* _Written instruction_
Print the lines of the items below exactly as they appear, running from the line that contains "The width and height of the screenshot is (369, 240)." through the line that contains "coord(547,455)", with both of those lines included.

* _Supplied records_
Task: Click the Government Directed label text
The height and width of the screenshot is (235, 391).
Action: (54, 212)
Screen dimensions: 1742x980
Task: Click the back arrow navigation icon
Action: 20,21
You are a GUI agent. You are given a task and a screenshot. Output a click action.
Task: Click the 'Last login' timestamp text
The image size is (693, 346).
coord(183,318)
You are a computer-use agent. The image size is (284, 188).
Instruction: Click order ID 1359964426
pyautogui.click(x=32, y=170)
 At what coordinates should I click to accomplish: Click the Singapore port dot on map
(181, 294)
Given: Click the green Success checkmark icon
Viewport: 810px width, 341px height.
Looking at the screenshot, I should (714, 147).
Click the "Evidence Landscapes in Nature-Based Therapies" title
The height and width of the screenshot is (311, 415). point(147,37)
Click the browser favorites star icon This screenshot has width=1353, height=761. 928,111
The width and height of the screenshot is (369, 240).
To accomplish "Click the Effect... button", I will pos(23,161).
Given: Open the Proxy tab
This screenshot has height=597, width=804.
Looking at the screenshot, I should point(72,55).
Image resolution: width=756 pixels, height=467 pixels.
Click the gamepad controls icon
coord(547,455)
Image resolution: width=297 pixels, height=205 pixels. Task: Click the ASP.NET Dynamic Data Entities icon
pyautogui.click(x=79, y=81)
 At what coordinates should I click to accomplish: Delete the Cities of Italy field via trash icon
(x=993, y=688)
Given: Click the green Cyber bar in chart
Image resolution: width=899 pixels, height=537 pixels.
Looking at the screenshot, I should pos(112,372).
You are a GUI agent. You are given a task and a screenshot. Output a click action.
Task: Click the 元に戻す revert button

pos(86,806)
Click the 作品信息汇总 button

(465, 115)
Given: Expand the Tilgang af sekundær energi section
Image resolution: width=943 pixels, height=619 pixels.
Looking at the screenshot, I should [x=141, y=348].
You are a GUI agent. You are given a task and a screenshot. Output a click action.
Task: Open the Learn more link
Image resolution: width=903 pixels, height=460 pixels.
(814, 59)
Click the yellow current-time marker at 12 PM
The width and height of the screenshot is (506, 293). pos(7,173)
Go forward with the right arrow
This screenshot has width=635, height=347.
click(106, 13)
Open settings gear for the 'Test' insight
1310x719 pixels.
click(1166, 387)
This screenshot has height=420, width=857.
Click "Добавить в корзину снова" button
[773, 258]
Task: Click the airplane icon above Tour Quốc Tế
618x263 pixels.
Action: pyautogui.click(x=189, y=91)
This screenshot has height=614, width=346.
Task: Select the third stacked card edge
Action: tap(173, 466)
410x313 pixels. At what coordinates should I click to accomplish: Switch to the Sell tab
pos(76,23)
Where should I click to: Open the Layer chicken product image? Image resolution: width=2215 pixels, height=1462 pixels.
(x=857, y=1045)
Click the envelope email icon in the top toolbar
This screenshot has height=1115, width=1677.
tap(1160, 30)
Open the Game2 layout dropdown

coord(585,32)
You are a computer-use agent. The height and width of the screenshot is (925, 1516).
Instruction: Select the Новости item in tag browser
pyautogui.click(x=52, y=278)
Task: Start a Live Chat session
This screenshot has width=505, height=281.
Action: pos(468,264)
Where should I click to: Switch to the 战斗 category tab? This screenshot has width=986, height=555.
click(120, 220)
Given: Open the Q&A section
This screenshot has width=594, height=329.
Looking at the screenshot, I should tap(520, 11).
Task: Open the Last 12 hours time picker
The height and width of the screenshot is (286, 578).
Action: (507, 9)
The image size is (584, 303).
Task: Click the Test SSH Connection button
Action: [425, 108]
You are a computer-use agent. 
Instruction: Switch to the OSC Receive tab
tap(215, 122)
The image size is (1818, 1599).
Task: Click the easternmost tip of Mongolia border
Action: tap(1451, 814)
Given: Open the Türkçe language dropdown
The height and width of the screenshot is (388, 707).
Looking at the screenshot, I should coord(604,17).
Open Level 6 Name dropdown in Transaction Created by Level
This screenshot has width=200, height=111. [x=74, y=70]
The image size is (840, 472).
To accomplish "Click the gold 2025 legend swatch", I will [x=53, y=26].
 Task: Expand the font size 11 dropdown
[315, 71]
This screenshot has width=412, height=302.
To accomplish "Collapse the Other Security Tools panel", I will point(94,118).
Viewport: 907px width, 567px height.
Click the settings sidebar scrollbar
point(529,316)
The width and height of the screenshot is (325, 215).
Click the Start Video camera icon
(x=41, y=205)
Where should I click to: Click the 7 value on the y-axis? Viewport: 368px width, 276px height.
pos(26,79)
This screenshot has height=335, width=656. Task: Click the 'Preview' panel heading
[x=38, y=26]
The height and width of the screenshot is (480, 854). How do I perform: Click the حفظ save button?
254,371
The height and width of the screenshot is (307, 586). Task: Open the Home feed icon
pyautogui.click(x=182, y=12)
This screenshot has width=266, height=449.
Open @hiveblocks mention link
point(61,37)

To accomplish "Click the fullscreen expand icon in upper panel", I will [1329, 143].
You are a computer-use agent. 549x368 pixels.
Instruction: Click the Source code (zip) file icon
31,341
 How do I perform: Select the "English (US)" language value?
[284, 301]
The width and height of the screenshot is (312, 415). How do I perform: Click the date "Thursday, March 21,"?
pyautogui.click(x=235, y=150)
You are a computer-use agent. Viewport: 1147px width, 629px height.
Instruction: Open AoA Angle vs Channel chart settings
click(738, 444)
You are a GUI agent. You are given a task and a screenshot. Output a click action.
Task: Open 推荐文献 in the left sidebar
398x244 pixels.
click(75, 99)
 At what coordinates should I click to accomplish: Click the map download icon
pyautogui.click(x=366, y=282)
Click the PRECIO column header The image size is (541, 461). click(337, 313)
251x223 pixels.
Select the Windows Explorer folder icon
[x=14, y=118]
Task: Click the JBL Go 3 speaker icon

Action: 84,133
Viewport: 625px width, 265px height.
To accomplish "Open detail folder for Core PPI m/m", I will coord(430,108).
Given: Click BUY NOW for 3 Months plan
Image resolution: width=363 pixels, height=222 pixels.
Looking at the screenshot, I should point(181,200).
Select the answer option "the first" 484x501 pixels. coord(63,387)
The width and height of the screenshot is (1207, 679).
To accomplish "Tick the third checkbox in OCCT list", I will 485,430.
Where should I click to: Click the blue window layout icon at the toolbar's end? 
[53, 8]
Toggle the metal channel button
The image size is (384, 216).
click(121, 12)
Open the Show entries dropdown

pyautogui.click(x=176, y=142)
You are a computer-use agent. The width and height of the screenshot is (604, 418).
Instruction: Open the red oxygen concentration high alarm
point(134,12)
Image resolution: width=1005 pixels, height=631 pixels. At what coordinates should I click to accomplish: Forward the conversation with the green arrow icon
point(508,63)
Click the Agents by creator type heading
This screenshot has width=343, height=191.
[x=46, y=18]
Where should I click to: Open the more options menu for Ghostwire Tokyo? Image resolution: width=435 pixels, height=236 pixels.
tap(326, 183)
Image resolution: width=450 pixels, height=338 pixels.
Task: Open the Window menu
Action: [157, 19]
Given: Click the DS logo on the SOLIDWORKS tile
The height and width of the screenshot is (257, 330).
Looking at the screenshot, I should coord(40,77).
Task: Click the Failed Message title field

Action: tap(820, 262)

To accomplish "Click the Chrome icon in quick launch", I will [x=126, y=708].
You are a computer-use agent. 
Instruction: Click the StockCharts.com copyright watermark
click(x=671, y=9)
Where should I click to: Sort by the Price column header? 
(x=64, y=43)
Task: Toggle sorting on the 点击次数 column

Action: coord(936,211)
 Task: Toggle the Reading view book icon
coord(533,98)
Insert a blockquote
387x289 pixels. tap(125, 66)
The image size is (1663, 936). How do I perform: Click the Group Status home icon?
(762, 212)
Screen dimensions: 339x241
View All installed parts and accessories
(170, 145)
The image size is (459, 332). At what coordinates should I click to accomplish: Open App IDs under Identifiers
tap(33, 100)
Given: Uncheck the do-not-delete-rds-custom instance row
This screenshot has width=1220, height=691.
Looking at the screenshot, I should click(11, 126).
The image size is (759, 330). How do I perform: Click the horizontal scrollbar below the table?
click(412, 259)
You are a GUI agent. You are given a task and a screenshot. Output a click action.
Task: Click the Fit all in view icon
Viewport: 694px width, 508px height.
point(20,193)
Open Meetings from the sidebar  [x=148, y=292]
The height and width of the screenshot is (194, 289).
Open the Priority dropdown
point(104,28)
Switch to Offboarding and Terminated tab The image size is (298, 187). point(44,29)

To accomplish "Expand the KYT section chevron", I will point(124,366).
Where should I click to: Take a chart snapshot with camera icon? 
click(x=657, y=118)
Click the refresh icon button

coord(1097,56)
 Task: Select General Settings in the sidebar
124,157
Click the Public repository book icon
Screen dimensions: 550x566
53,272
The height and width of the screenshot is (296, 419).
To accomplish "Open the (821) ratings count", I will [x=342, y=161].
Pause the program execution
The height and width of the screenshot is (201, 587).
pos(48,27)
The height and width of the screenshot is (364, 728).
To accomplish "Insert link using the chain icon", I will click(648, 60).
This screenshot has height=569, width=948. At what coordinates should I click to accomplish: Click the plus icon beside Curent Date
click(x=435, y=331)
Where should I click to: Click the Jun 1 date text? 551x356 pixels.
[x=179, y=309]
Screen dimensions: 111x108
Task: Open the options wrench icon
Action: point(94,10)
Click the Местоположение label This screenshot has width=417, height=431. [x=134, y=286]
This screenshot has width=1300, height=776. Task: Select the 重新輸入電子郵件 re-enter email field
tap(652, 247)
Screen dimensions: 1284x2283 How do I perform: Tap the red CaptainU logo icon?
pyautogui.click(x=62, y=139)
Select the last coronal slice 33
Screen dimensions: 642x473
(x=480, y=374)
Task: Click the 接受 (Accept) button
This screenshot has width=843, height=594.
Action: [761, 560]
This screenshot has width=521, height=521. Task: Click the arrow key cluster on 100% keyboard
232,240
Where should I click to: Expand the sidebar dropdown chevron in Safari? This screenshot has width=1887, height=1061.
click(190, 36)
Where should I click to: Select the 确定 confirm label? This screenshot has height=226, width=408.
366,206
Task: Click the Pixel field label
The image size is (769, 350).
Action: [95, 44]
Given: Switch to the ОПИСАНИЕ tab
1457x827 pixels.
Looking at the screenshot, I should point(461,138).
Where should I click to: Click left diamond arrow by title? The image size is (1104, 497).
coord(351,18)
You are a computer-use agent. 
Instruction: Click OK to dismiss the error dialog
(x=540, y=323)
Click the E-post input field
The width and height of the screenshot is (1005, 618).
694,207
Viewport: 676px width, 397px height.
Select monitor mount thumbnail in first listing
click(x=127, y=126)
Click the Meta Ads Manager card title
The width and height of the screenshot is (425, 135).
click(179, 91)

* _Problem solution_
The width and height of the screenshot is (369, 240).
To accomplish "Click the Effect... button", I will pos(23,161).
Given: Open the Proxy tab
This screenshot has height=597, width=804.
Looking at the screenshot, I should point(72,55).
Image resolution: width=756 pixels, height=467 pixels.
Click the gamepad controls icon
coord(547,455)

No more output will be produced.